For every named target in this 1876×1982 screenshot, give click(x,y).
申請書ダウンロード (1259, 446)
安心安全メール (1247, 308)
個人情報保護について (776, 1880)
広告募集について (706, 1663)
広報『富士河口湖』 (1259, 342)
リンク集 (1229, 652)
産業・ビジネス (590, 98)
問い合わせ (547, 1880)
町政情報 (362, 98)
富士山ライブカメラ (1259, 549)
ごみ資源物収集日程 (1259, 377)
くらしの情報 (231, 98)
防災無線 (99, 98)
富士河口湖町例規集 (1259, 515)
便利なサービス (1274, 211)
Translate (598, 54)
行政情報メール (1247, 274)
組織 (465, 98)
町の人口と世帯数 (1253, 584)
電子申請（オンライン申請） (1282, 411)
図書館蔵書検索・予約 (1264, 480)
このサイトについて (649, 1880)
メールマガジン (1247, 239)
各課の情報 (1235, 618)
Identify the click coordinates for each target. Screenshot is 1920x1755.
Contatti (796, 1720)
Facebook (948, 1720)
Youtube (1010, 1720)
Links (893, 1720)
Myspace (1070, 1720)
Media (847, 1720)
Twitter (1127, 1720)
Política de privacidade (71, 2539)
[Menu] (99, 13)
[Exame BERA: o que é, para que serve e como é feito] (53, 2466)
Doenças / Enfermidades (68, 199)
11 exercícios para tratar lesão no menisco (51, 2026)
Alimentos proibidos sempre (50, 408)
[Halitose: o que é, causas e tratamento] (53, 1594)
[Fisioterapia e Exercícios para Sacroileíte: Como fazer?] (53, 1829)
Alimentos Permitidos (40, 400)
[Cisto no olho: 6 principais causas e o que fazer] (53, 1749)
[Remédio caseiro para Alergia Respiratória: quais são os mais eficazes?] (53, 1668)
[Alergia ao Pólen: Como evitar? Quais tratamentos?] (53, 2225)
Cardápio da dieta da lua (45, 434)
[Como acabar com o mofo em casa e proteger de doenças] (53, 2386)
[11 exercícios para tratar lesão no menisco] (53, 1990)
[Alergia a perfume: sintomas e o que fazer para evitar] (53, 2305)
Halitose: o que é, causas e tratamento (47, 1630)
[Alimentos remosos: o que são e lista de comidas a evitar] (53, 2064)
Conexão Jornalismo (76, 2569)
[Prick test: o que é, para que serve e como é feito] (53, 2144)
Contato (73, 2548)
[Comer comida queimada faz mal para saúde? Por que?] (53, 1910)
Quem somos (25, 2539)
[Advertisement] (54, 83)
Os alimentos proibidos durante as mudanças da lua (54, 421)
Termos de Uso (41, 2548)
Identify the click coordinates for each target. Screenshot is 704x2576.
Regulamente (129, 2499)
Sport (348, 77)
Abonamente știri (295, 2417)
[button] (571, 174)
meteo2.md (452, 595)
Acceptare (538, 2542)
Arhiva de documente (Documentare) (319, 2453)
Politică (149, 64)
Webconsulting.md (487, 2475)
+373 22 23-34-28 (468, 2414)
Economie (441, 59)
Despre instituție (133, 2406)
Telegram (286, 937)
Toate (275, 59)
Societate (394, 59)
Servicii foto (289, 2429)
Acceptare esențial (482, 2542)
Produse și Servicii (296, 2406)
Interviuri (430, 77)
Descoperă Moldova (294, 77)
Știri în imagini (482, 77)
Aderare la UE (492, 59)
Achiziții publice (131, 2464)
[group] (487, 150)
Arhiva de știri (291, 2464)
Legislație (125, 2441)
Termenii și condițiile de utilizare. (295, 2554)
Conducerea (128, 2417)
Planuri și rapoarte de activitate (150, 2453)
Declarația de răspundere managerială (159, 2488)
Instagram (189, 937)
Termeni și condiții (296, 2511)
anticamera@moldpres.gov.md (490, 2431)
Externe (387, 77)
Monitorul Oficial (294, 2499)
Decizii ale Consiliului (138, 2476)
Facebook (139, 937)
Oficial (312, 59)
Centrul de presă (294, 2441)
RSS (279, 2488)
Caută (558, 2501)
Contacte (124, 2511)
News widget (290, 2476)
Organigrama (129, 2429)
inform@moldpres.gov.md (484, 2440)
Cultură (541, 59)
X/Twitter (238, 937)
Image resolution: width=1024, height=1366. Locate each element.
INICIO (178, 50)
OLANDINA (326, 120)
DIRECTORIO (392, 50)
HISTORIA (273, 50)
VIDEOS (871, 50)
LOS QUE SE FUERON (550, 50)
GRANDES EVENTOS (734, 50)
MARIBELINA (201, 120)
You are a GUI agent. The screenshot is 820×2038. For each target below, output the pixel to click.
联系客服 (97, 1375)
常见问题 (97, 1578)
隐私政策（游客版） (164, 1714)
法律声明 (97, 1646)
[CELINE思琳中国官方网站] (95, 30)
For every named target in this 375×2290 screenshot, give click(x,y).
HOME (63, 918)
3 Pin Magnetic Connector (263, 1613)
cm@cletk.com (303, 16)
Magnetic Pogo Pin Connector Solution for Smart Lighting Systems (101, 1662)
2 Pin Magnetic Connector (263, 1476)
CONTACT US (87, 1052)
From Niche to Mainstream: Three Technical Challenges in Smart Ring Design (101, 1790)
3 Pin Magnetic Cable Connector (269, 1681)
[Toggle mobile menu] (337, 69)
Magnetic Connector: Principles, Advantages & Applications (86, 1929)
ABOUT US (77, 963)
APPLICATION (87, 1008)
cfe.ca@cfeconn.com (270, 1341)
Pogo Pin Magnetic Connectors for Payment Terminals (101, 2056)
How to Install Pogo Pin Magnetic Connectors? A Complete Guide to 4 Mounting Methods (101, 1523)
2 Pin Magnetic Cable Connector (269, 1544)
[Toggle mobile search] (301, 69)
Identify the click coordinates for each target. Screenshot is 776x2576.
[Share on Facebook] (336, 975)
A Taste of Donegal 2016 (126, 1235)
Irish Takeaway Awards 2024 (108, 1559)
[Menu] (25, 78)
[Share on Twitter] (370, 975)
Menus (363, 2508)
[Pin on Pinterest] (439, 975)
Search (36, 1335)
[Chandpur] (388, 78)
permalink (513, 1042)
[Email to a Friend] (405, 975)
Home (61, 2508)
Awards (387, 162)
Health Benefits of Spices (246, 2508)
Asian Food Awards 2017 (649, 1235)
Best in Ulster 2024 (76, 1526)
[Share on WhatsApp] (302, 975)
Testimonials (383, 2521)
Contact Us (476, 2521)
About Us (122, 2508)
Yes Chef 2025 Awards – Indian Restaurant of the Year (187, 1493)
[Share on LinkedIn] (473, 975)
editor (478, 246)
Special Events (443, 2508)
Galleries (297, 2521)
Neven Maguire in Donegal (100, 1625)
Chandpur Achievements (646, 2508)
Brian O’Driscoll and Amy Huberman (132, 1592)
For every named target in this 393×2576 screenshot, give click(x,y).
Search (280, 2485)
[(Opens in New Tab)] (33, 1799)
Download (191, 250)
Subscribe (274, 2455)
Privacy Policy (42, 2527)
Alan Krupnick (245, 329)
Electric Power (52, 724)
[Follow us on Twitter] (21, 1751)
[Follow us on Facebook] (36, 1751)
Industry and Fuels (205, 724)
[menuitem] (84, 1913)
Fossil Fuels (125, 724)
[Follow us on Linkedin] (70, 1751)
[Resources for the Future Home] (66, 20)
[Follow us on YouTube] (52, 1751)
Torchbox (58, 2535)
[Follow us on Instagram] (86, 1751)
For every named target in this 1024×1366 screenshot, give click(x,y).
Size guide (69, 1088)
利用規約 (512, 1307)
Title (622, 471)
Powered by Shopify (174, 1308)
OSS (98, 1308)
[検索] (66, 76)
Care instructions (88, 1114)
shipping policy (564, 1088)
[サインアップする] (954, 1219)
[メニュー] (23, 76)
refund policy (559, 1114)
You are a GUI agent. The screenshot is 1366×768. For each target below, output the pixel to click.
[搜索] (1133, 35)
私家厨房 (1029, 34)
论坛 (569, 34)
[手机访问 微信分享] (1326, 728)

- **REQUIRED ACTION**
Only a number is expected here: the count of lines in the records above that include the word "fazer".

- **OUTPUT OF THE TASK**
3